One significant problem is the Probate and Family Court’s lack of data transparency on how many petitions for extraordinary treatment are filed each year and how many treatment plans get extended. This data gap leaves attorneys, clinicians, and even court personnel and judges unaware of the seriousness of the problem of inappropriate and harmful prescribing of antipsychotic medications to individuals with DD/ID in Massachusetts.
Attorneys and judges can learn from previous instances of health care discrimination and build safety nets in the form of treatment review panels composed of groups of clinicians that peer review each other’s evaluations. According to a 2015 research letter by the U.S. Food and Drug Administration and university researchers, 15 states have implemented Medicaid-recipient clinical peer review committees. In these states, review teams adjudicate the appropriateness of decisions to prescribe antipsychotic medications to Medicaid-insured children and adolescents. A similar process could be enacted in Massachusetts for recipients of court-ordered antipsychotic medication once more data is collected on the prevalence of extraordinary treatment petitions in the Probate and Family Court.

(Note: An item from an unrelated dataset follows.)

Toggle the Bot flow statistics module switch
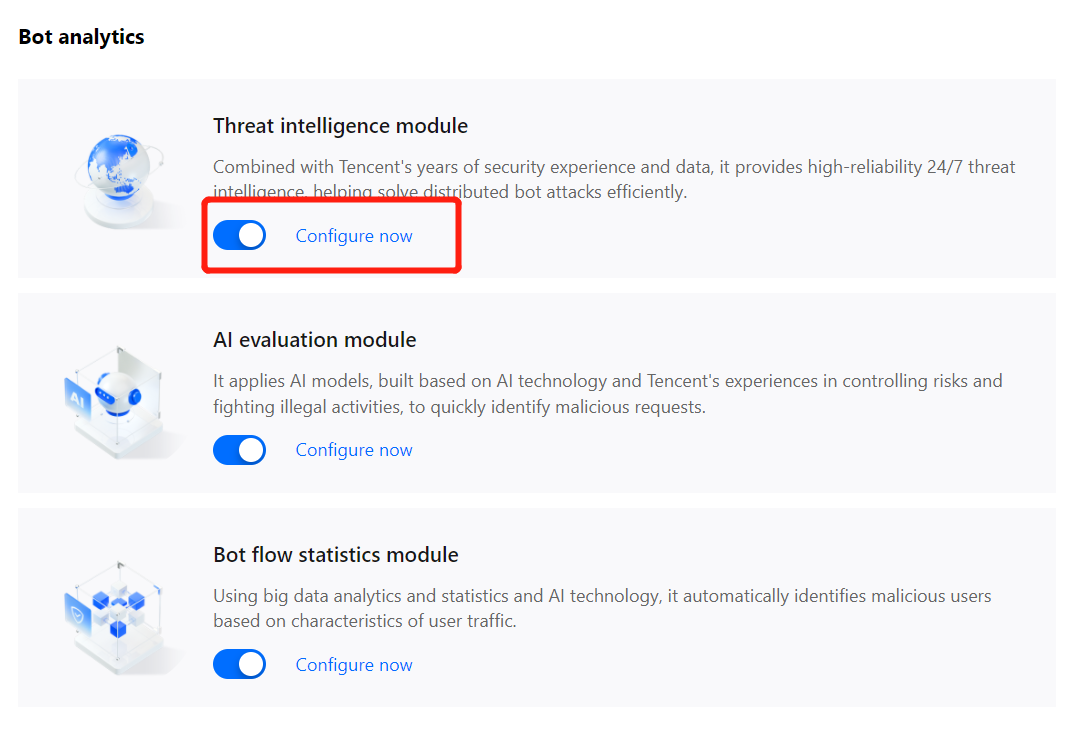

While specialized public services require more work and funding at the outset, the long-term benefits of ensuring comprehensive evaluations of individuals with developmental and intellectual disabilities will guard against the costly and damaging medical and legal repercussions of diagnostic overshadowing.
Paola Rossetti is a licensed attorney, a member of the Massachusetts Developmental Disabilities Council and a law clerk for the Commonwealth of Massachusetts. Her work consists of assisting administrative law magistrates in cases appealed from other state agencies, including decisions on physician disciplinary action and state employee retirement benefits.
1 Commonwealth of Massachusetts: The Trial Court: Probate and Family Court, Clinical Team Report MPC 402 (5/30/11) at 2, available in pdf at
www.mass.gov/doc/clinical-team-report-mpc-402/download.